Cryptanalysis provides very attractive class of problems for solving of which SAT approach can be used. It should be noted that we don't solve problems of deciphering some private data. All the tests under consideration are randomly generated. In this regard, our work is to study stability of modern encryption systems. Our strongest practical result is successful logical cryptanalysis (i.e. in the form of SAT problem) of the keystream generator that is used in well-known cipher A5/1.
This result was obtained in 2009 with the use of BNB-Grid (paper in journal of ISA RAS, paper on Arxiv, paper in Lecture Notes in Computer Science).
In 2010-2011, there were investigations (see, for example, this source), in which real cryptanalysis of A5/1 was also carried out, but using different methods. In fact, an advanced technique of rainbow tables was used.
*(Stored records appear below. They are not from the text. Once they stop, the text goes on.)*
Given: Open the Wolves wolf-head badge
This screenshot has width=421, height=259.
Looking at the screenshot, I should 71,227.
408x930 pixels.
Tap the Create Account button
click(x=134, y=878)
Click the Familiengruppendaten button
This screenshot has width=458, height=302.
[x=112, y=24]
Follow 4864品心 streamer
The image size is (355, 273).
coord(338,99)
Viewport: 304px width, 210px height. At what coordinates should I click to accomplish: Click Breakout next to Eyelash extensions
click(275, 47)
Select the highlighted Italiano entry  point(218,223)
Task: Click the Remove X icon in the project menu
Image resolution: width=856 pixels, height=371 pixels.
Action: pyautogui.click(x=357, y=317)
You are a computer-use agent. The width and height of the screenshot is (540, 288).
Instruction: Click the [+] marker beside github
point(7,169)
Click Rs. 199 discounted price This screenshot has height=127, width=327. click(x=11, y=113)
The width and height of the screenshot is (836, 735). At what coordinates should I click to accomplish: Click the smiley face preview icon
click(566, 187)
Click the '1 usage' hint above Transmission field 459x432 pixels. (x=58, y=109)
But even the best rainbow tables do not cover all the key space to 100%. Therefore, in the nearest future, we plan to solve in the project SAT@home problems of search for initialization sequences for A5/1 that are not covered by the best known rainbow tables.
Further we plan to use SAT@home to study other cryptographic functions and solve some 'extremely hard' problems of discrete optimization, in particular the Quadratic Assignment Problem (QAP), and some bioinformatics problems (analysis of discrete models of gene networks).